In reality, tobacco executives more accurately look - I expect - not unlike this.


Just like any other business man or woman, primarily interested in business and their shareholders. And what better to interest a business man or woman than the incredible rise in e-cig sales, eh?

Here is how the phenomenon was graphically described by UBS earlier this year.


Growth of 100% or more is going to dramatically raise eyebrows from any businessperson, and most especially for those already in the recreational nicotine delivery business. Little wonder, then, that tobacco companies are scrambling over themselves to invest heavily in e-cig companies or simply buy them up lock stock and barrel.

On the other hand, we have pharmaceutical companies - who are also in the nicotine delivery business, but in a medicinal capacity - who would much rather smokers continue smoking than use e-cigs (or snus) to quit or cut down.

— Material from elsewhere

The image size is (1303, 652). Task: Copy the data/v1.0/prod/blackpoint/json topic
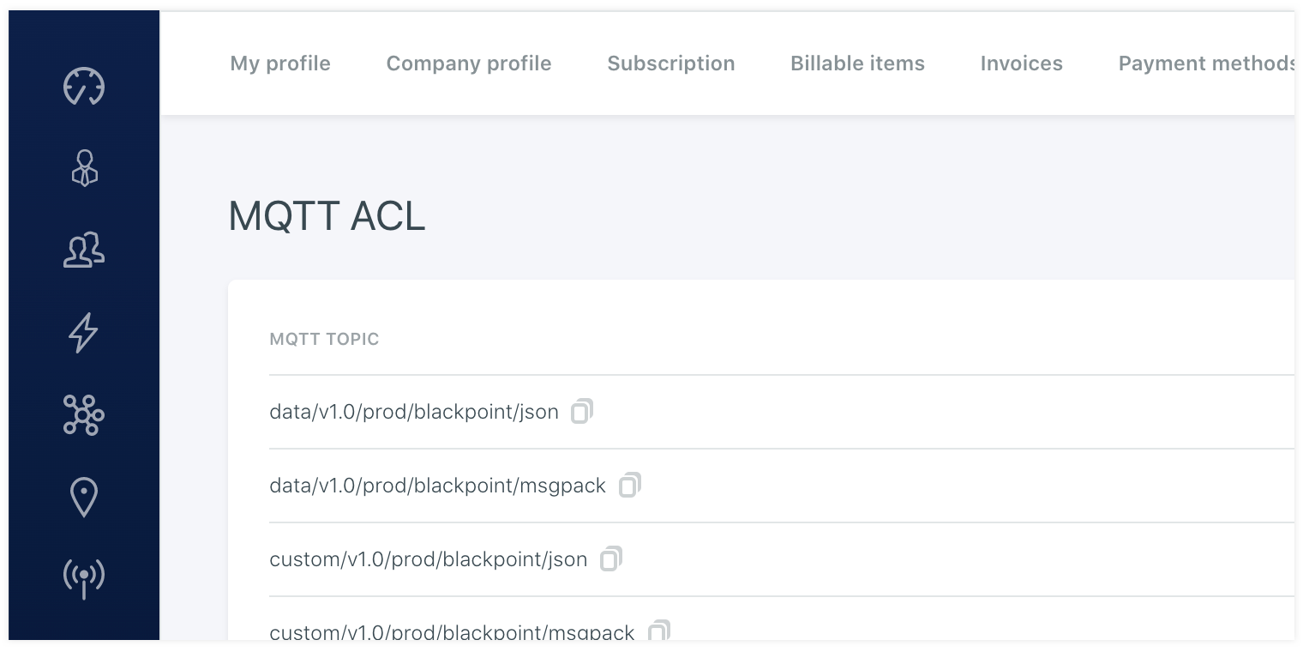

So who would you believe are more likely to be behind the disastrous continuation of the ban on snus contrary to the views of the European public, along with the baseless impending ban on e-liquid and its accompanying junk science, as promoted by the pharma-friendly Italian Ministry of Health?

I'd guess it is more likely to be pharma executives who - as we all know - look like this ...


... and who are universally understood to be happy to profit from tobacco, however deadly the consequences of their actions in encouraging bans on alternatives.

Or that would be how the public view them if only the tobacco control industry were to apply their (pfft) 'caring' rhetoric consistently. But they won't, of course, because pharmaceutical companies hand them a hell of a lot of money on a regular basis.

"Follow the money" is the relevant saying here, I believe.


2 comments:

timbone said...

I saw the tobacco company director (the one on the right, almost as tasty as my first cigarette of the day) on a Channel 4 programme. She was good. When asked about the smoking ban, she said that, although she would never deny that her product could possibly be harmful to the consumer, too much legislation was passed without sufficient evicence.

Lisabelle said...

Behaviors are being judged. Science ignored. Profitable investments protected. Smoking related diseases down-played. Politics of financing exposed. Government corruption.